Aggregation process:  If an institution enters into multiple contracts with foreign sources affiliated with the same foreign government, and each of the contracts is valued at $10,000 or less, but the aggregated value is over $10,000, then all of the gifts must be disclosed.  In other words, if TCAT-Murfreesboro were to enter into a contract with Nissan’s U.S. subsidiary valued at $7500 and contracts with other sources affiliated with Japan totaling more than $2500, then all contracts affiliated with Japan must be disclosed.

 Report Contents

Tennessee Board of Regents otherwise known as “The System Office” will submit a consolidated report on behalf of the Colleges.  Reports are submitted to TBR Contracts & Reporting, contracts.reporting@tbr.edu, each year by the due date provided by TBR.  (If an institution has no such contracts, that fact needs to be reported). 

A spreadsheet is provided each year and will require the following information to be completed.

  1. The name of the foreign source (vendor);
  2. National affiliation (country);
  3. The total dollar value of the contract (including renewals);
  4. The department, school, or other business unit of the institution that benefits from the contract;
  5. The effective date of the contract (using a MM/DD/YYYY format);
  6. The expiration date of the contract (using a MM/DD/YYYY format) including renewals; and
  7. A brief description (2-3 sentences maximum in most cases) of the terms of the contract. We interpret this to mean a brief description of the contract, or purpose of the contract.
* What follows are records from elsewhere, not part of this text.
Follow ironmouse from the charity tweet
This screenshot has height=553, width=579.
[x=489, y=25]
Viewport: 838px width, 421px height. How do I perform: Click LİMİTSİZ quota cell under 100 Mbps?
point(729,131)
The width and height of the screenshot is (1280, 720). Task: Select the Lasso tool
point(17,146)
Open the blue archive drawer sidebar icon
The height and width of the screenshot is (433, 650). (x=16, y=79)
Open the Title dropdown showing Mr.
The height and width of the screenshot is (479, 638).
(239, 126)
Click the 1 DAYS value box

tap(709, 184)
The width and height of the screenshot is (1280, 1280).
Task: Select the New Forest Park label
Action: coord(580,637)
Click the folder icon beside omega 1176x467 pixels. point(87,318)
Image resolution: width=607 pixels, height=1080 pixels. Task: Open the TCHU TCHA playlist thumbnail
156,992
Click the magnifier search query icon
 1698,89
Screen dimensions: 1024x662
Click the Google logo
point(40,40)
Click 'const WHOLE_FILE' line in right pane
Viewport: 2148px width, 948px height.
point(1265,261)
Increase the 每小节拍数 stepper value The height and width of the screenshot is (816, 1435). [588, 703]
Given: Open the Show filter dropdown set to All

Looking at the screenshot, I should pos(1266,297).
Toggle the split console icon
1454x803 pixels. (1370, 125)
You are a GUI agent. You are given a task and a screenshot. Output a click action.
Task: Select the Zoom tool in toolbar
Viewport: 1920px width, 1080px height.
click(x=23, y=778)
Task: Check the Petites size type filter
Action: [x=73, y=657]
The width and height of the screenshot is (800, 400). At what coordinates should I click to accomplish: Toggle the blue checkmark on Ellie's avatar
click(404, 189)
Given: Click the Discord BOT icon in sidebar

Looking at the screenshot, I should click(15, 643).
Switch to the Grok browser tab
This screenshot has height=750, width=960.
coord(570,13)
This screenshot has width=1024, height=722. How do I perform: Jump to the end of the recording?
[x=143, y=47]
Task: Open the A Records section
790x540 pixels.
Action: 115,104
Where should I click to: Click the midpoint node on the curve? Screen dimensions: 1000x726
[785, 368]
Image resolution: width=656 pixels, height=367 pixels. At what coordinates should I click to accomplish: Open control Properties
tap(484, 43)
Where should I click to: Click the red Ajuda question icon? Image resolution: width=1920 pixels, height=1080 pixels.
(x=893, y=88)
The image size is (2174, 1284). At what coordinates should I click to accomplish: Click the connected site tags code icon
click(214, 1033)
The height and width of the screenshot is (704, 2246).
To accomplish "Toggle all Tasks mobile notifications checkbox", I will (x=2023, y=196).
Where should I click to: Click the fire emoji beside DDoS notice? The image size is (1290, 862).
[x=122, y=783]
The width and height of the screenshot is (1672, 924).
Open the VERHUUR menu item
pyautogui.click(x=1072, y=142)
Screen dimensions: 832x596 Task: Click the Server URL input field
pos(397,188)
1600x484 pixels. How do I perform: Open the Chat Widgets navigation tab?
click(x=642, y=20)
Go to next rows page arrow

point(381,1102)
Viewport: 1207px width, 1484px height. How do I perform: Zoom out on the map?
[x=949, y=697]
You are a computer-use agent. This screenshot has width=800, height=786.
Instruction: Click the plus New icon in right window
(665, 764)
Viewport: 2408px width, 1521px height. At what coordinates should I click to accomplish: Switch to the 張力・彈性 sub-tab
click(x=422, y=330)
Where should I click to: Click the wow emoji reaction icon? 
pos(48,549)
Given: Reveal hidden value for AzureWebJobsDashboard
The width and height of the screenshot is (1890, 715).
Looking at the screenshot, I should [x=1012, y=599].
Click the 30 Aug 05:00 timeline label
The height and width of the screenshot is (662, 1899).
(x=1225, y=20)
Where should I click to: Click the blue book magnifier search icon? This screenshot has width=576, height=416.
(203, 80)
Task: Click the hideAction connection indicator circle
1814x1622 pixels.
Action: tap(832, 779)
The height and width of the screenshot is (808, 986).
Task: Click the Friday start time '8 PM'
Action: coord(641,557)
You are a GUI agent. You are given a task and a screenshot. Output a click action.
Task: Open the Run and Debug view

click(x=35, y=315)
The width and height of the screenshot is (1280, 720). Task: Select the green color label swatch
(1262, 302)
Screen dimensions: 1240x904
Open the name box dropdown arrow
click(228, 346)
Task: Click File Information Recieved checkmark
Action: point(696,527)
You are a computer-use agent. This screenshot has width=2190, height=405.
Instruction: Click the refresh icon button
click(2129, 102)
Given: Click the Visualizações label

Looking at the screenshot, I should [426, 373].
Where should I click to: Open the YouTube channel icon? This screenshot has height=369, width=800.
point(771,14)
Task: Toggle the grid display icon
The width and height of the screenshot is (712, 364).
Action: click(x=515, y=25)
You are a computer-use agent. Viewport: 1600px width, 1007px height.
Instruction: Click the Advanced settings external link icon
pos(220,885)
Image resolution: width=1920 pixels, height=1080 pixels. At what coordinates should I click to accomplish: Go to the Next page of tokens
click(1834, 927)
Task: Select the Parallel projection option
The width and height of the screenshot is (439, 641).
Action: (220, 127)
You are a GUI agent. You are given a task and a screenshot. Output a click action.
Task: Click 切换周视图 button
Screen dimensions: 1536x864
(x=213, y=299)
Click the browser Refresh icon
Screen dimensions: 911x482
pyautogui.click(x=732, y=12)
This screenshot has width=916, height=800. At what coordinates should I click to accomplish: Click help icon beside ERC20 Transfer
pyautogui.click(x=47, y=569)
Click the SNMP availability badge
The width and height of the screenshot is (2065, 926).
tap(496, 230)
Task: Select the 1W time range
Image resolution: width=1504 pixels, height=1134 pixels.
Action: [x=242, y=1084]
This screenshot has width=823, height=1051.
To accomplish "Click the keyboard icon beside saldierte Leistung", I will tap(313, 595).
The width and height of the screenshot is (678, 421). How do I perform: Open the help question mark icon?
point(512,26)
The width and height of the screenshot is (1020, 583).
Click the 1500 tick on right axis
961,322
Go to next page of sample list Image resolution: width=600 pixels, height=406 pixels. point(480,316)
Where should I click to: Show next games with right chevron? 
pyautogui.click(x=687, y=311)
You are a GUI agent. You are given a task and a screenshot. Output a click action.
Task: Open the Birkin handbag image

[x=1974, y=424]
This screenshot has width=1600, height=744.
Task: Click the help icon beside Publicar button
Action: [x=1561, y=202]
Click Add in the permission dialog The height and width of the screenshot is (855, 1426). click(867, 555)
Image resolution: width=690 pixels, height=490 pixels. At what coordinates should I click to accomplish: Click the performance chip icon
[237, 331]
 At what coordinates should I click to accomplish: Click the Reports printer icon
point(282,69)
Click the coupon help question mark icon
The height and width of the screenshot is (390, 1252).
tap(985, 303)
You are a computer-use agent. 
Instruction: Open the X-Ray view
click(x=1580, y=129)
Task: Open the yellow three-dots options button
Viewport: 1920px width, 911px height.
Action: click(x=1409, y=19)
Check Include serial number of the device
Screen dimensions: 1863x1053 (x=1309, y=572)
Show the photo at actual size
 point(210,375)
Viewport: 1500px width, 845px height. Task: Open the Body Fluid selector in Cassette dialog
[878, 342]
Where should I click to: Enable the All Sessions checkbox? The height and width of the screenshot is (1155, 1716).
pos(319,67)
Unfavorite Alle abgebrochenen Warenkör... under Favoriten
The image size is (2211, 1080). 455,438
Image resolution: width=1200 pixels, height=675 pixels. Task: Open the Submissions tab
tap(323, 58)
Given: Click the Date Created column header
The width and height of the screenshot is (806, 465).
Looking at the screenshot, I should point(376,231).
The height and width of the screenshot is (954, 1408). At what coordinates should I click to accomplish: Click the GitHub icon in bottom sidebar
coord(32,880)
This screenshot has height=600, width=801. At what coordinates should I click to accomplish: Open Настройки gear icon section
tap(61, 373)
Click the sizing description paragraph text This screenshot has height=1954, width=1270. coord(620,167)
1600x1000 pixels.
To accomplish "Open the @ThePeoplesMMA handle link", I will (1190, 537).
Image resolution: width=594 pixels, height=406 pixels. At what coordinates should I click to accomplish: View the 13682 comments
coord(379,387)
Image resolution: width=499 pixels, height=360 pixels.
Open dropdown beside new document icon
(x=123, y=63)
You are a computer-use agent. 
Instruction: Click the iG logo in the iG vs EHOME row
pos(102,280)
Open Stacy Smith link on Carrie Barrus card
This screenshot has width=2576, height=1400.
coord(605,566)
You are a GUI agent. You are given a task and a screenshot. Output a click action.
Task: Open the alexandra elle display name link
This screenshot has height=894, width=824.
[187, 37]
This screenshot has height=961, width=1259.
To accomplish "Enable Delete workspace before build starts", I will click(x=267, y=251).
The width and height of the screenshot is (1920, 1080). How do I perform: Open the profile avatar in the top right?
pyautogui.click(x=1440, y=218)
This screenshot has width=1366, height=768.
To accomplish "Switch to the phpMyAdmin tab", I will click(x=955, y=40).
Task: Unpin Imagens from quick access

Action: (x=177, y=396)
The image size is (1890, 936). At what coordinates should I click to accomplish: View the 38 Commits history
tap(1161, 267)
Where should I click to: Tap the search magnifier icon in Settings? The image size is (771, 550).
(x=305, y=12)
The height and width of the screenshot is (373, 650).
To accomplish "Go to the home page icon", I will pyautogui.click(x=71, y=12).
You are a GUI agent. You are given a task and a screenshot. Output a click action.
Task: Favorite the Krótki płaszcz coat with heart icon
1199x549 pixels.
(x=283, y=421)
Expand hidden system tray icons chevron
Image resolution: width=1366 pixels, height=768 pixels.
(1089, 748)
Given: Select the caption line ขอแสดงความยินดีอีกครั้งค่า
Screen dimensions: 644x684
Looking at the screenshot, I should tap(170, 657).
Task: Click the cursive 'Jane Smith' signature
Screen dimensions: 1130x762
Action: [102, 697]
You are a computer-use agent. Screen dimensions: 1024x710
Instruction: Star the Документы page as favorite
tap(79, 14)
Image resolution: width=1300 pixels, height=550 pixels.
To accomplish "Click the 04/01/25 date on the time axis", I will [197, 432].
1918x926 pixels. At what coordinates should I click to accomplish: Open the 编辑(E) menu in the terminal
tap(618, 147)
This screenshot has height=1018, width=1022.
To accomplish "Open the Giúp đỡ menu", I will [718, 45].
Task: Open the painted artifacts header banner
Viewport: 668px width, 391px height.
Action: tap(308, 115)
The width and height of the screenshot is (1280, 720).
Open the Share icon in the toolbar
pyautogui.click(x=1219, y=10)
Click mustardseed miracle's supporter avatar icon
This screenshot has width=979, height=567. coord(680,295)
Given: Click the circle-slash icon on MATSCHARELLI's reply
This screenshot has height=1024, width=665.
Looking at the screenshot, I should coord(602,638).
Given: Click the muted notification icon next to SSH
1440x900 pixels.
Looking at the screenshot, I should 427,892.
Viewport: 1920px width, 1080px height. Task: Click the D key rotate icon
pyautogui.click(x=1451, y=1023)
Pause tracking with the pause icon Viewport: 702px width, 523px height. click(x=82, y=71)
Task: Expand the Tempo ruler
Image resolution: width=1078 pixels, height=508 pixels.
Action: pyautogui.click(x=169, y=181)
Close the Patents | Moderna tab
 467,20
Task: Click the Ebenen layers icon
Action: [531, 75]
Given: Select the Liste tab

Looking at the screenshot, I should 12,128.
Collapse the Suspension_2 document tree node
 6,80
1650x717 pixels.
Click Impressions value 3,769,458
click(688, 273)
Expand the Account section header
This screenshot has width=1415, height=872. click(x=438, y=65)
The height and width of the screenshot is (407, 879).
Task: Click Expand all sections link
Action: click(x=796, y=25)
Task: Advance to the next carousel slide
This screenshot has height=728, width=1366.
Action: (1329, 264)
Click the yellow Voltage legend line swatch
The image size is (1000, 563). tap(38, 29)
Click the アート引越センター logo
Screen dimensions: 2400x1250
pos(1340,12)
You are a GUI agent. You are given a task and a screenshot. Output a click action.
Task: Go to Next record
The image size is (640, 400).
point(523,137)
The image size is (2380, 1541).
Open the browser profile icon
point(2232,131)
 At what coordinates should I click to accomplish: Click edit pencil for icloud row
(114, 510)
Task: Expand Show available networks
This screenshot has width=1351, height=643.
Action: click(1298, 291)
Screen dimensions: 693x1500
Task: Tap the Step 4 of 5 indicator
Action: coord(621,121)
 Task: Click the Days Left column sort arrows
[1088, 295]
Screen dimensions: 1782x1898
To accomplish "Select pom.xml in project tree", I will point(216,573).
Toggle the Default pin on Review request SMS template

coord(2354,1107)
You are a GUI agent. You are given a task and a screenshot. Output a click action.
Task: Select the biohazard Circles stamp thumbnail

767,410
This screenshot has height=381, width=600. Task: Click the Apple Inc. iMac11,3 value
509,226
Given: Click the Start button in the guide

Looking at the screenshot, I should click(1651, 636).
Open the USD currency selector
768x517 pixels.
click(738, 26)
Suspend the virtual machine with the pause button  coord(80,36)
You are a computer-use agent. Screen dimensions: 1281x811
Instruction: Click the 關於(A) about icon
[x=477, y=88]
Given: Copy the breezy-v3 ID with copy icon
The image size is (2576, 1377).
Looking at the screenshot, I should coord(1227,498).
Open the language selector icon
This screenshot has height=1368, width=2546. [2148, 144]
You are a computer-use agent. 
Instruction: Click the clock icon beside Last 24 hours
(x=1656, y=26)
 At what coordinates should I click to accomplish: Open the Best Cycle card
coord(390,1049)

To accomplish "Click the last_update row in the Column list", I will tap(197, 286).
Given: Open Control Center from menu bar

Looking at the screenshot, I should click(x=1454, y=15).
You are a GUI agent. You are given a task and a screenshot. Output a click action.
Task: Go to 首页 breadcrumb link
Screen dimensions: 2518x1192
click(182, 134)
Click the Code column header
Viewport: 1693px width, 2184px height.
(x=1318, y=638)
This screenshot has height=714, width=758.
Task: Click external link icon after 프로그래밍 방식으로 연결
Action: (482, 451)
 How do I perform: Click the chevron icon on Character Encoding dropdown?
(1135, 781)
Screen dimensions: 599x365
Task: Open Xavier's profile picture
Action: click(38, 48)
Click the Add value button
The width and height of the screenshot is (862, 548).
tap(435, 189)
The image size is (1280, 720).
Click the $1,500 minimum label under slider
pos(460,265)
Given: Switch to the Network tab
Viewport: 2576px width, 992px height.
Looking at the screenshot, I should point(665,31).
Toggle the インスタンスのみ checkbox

If there are gray areas, please use your judgement, but err on the side of over-inclusion, including when:

  1. Deciding whether an entity is a foreign source;
  2. Deciding whether an agreement meets the definition of a contract, as not only procurement contracts meet the definition of contract;
  3. Aggregating value—if the total value of institutional contacts in FY ’21 affiliated with any one country was greater than $10,000, all FY ’21 contracts affiliated with that country should be listed;
  4. If multiple units’ benefit, choose the primary beneficiary or beneficiaries.  List the college as whole if no primary beneficiary can be identified, but please do not routinely list the college as a whole, as the TFIA requires specificity; and
  5. Estimating dollar value that is hard to ascertain, such as placements with a company for training of students.

The TFIA also provides that an institution shall not enter into a contract with a foreign source if the institution believes that doing so would threaten (1) the integrity of the institution’s research, instruction, or operations; (2) the institution’s intellectual property rights; (3) the protection of confidential information; or (4) the safety and security of the institution, the institution’s personnel and students, Tennessee, or the United States.